§ **Questions on the material**
- 1) Could you return the part of the Glasgow history text starting at "ST JAMES STREET" and ending at "ATTEMPTED, SOMETHING DONE.", copied word for word?
- 2) Can you carry the Glasgow history text further, picking up right after its last sentence?

§ **Text**
——————————

ST JAMES STREET PREMISES
M‘NEIL STREET PREMISES (1886–1890)
M‘NEIL STREET PREMISES (1890–1894)
CHAPTER III.
THE FIRST YEAR.
GLASGOW IN THE ’SIXTIES—THE SOCIETY FORMED—MEN WHO WROUGHT—THE FIRST BAKERY—STARTING BUSINESS—A DISASTER AVOIDED—BETTER PROSPECTS—A MANAGER APPOINTED—LARGER PREMISES WANTED—SOMETHING ATTEMPTED, SOMETHING DONE.
In the ’sixties of last century Glasgow was not a pleasant place for working men to live in. The city was contained in the four parishes of Barony, City, Govan, and Gorbals; only a small proportion of its population being resident in the last-named parish, however. The conditions of life for the workers were not good. Houses were small and inconvenient, disease was rampant, and poverty the common lot. There were 87,604 inhabited houses in the city in the year 1864, and of these 35,788 were rented at £5 per annum, or under; the average rental being £3, 7s. 3d. Other 35,393 houses had rentals of between £5 and £10, the average rental being £6, 17s. 3d., and the average rental of these 71,181 houses, forming 81·75 per cent. of the total housing accommodation of the city, was £5, 5s. per annum. Further light is thrown on the housing conditions by the fact that, while the aggregate rental for these 71,181 houses was £373,441, the aggregate rental for the remaining 16,423 houses was £502,687; an average rental per house of £30, 10s. The proportions of these lowly-rented houses were fairly equal in all four parishes, and even when allowance is made for the fact that rents were much lower in those days than they have been in recent years for similar accommodation it is evident that the housing conditions left much to be desired, and that the “homes of the people” must have been veritable hotbeds of disease. In the statistics consulted the proportion of one-apartment houses is not given, but in view of the whole-hearted condemnation of such houses voiced by Dr Russell, Medical Officer of Health for Glasgow, twenty years later, and the large proportion of Glasgow’s citizens who were then living in houses which were kitchen, parlour, bedroom, and washhouse all in one, it is easy to believe that the houses of the earlier period were no better than the low rentals would warrant.

——————————

§ **Data to examine**
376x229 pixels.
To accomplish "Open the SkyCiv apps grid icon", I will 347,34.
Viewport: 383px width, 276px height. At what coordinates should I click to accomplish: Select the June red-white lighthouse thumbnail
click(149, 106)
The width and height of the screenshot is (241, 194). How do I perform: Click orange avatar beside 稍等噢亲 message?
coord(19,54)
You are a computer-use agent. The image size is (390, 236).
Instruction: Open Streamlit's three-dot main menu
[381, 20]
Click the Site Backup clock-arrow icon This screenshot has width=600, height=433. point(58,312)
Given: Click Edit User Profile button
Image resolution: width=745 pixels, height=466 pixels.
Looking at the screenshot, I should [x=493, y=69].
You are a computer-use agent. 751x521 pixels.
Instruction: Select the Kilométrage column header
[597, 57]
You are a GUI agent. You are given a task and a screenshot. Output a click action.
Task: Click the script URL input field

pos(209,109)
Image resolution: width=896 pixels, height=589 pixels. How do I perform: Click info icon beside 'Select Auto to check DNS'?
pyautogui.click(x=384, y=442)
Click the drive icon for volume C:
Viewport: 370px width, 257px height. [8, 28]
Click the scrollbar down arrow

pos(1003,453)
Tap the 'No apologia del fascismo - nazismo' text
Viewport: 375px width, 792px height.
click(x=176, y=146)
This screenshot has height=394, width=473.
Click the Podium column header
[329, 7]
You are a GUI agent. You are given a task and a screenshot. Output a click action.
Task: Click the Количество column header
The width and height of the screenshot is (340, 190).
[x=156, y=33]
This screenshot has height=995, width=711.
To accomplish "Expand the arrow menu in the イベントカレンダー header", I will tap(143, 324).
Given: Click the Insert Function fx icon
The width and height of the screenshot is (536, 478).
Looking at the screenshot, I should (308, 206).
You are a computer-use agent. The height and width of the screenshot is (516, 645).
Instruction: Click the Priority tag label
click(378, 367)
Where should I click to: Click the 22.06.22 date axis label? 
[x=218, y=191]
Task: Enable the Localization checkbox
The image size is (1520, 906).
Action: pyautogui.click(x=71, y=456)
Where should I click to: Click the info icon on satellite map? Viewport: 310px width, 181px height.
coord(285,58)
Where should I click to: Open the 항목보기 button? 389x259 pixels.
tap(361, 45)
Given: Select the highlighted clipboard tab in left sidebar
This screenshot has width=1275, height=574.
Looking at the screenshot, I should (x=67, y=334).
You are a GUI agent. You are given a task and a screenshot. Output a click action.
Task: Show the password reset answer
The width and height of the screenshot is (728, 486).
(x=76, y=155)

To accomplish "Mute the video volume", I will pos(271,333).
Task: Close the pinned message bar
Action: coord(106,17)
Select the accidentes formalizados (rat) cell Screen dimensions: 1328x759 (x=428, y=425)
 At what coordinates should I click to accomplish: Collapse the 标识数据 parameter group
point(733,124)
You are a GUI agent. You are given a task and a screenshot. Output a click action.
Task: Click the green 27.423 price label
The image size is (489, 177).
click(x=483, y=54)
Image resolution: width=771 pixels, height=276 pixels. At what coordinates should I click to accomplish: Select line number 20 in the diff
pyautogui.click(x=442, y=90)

——————————

§ **Solved tasks**
- 1)
ST JAMES STREET PREMISES
M‘NEIL STREET PREMISES (1886–1890)
M‘NEIL STREET PREMISES (1890–1894)
CHAPTER III.
THE FIRST YEAR.
GLASGOW IN THE ’SIXTIES—THE SOCIETY FORMED—MEN WHO WROUGHT—THE FIRST BAKERY—STARTING BUSINESS—A DISASTER AVOIDED—BETTER PROSPECTS—A MANAGER APPOINTED—LARGER PREMISES WANTED—SOMETHING ATTEMPTED, SOMETHING DONE.

- 2)
Further evidence of the correctness of this assumption is found in the vital statistics of the period. In 1864 the deaths of children under five years of age were 46·93 per cent. of the total deaths; in 1862 they had been 48·85 per cent. of the total. In those years the children were dying at the rate of one in every nine of the population, a deathrate nearly equal to that of the British Army during the four years of war. The effects of poverty and bad housing on the health of the population were further evidenced by the number of deaths of children under five from tubercular diseases. In 1863 these were 381; in 1864, 378; while the total deaths from tuberculosis were 1562 and 1763 respectively for the same years. In his report to the Corporation for the year 1864, Mr Watson, Town Chamberlain, points out that there was ample scope in the statistics he had compiled for showing the need for benevolence “in alleviating the character of the dwellings of the very poor,” and he urged the need which existed to provide other and better houses. At the same time he notes that employment generally was good in this year. In 1868, 786 children under five died from consumption, and in 1869 the total infantile deathrate (children under one year) was 48·20 per 1,000. In the Clyde area it was 56·81 per 1,000.